How to reproduce the refcoco results

liujunzhuo commented 7 months ago

I'm currently diving into your fascinating work, but I'm running into a bit of trouble while trying to replicate the results on the RefCOCO dataset using the provided model checkpoint. My tests are showing an accuracy@0.5 of 0.75 on the RefCOCO val set.

Environment

mmcv 2.0.1
mmdet 3.3.0
mmengine 0.8.4
Other libraries installed as the requirements.txt.

Approach

I have used the mdetr-provided COCO format annotations for RefCOCO, which align with the mm-grounding DINO. The evaluation involves organizing annotations into a list and running a simple loop. During each iteration, I replace g_dino_caption and image_path with corresponding RefCOCO elements and conduct inference. I'm using an evaluator similar to mm-grounding DINO to save and compute the results.
I also tried both prompt templates mentioned in the paper, and the results remain the same. 'Please detect the {g_dino_caption} in this image.' and 'What is {g_dino_caption} in this image? Please output object location.'

Could you please confirm whether the provided checkpoint is the final version for RefCOCO? Additionally, any insights or suggestions on potential issues in my evaluation approach would be highly appreciated.

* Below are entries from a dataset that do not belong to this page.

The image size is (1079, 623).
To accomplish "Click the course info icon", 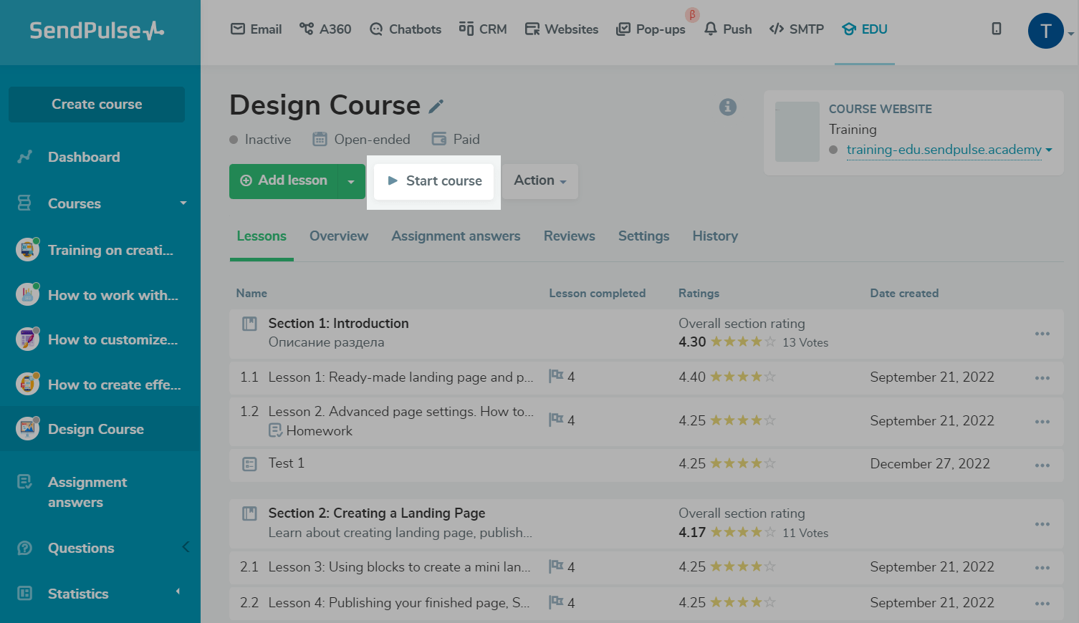I will (727, 107).
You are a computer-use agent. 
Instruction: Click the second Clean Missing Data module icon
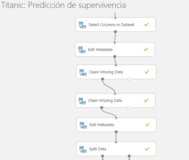pos(82,101)
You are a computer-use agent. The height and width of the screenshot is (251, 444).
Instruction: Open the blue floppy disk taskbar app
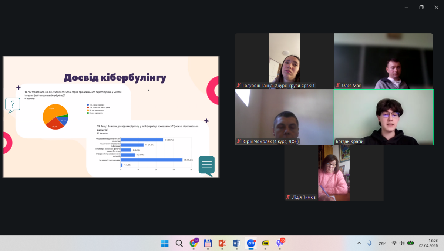(x=208, y=243)
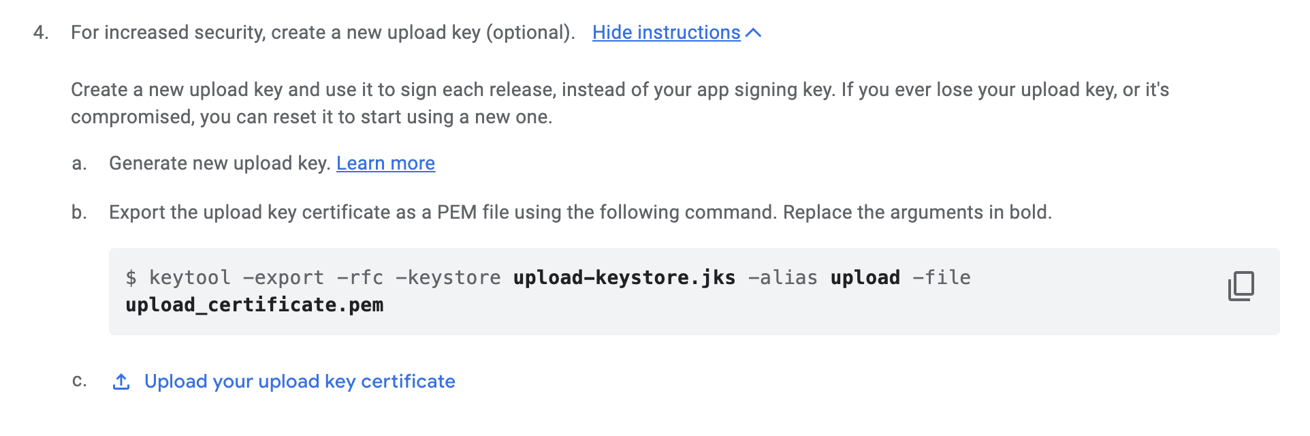Click the -export flag in the command
The width and height of the screenshot is (1310, 436).
(x=283, y=278)
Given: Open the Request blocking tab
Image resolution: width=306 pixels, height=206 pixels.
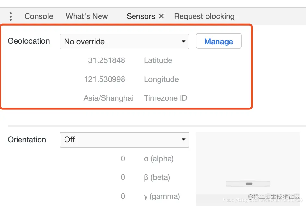Looking at the screenshot, I should 204,16.
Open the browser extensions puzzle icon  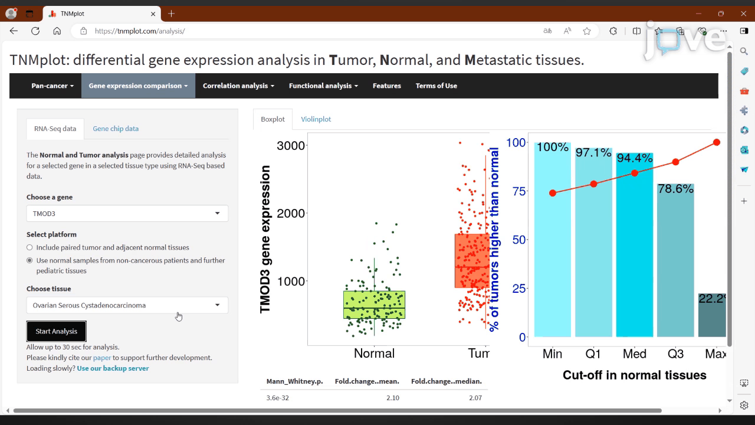pyautogui.click(x=613, y=31)
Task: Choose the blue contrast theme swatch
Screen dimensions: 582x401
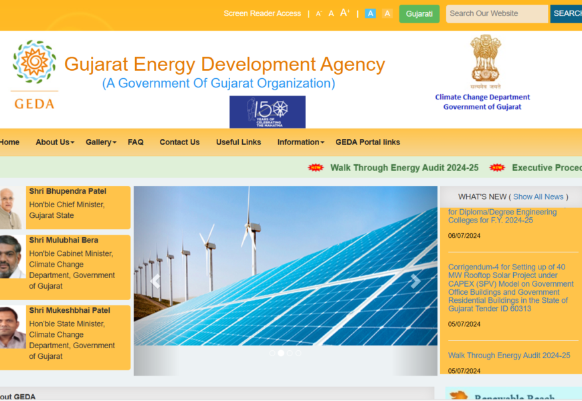Action: 371,13
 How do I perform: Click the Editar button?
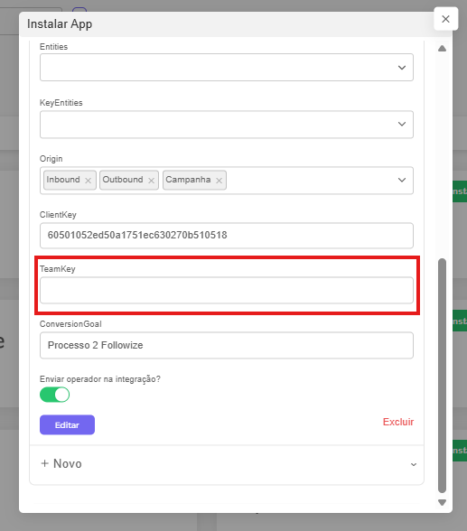67,424
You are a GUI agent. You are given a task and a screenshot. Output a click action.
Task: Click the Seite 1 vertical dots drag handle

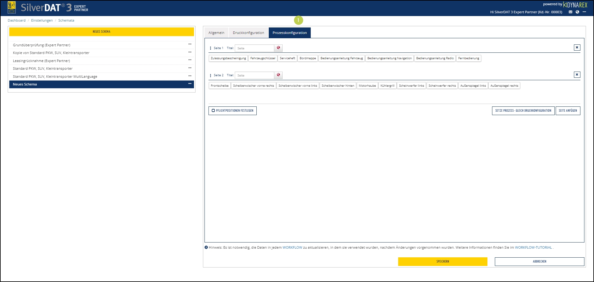point(210,48)
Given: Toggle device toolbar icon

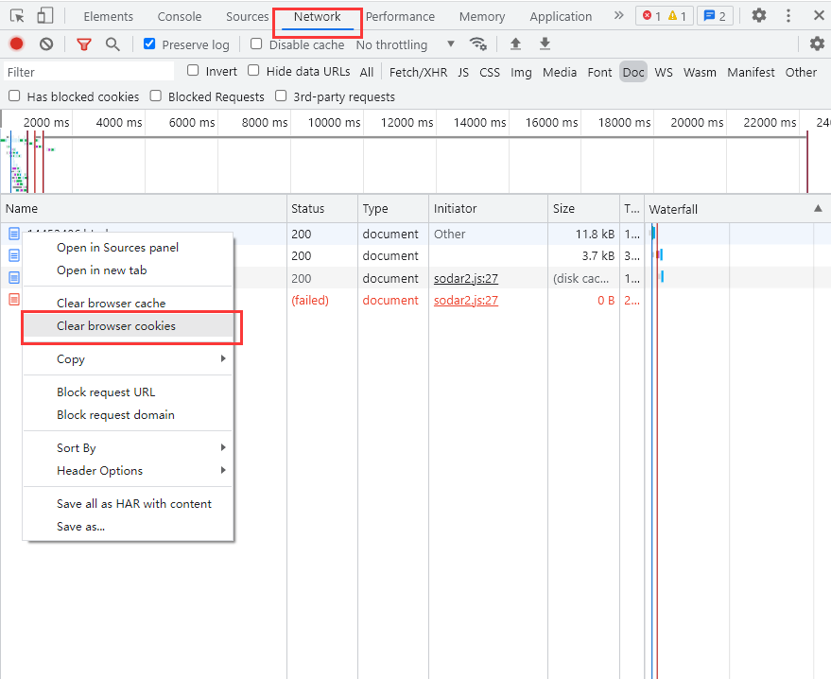Looking at the screenshot, I should pyautogui.click(x=45, y=16).
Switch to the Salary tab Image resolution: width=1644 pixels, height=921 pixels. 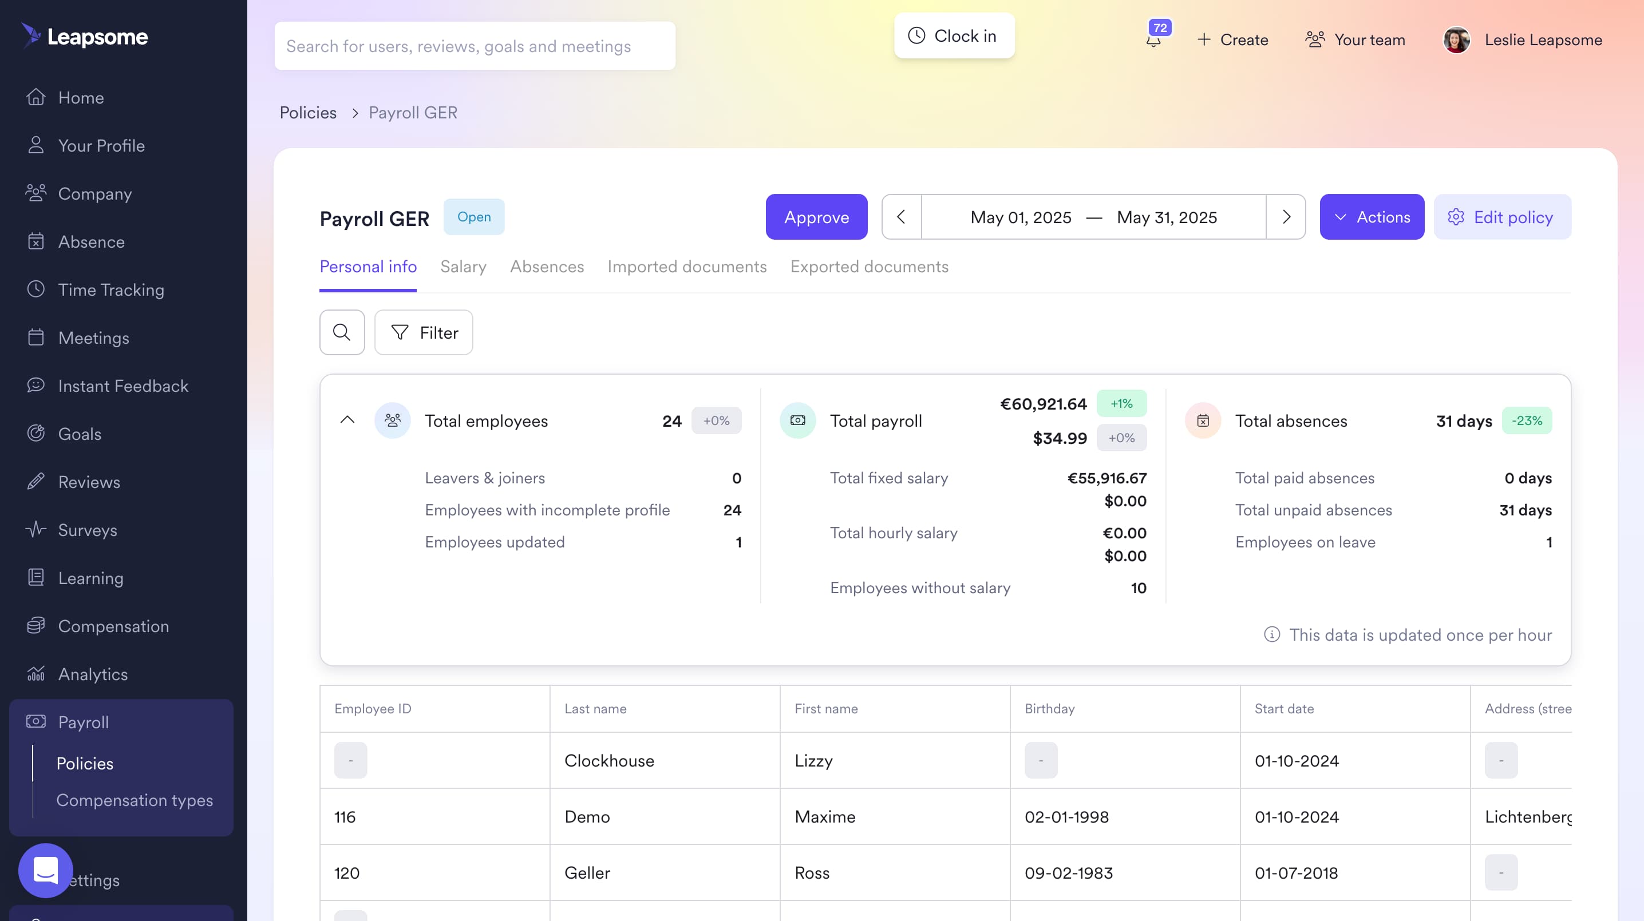click(x=463, y=267)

Thank you for your assistance and for providing the resources for replication!

weifei7 commented 7 months ago

Thanks for your attention! Yes, the checkpoint is related to paper's result. Have you set your box_threshold to a high value like 0.7? In our exp, we set it to 0.3 to make sure there is around one box per image. This value is refer to GroundingDINO's inference setting. Moreover, have you get the right result through chat.py successfully? It should be same with the res we show in paper. If it doesn't solve your problem, please feel free to leave a message here and we'll get back to you as soon as we see it!

liujunzhuo commented 7 months ago

Thank you for your quick response! I have set the threshold to 0, and in the refcoco validation set, only 118/10834 samples have scores below 0.3, which should not significantly impact the results. The previous results were based on Top-1 accuracy, with the complete results as follows:

Precision @ 1	Precision @ 5	Precision @ 10
0.752353701	0.972217094	0.985231678

I also attempted to include accuracy for all box_score > 0.3, and the result is 0.87.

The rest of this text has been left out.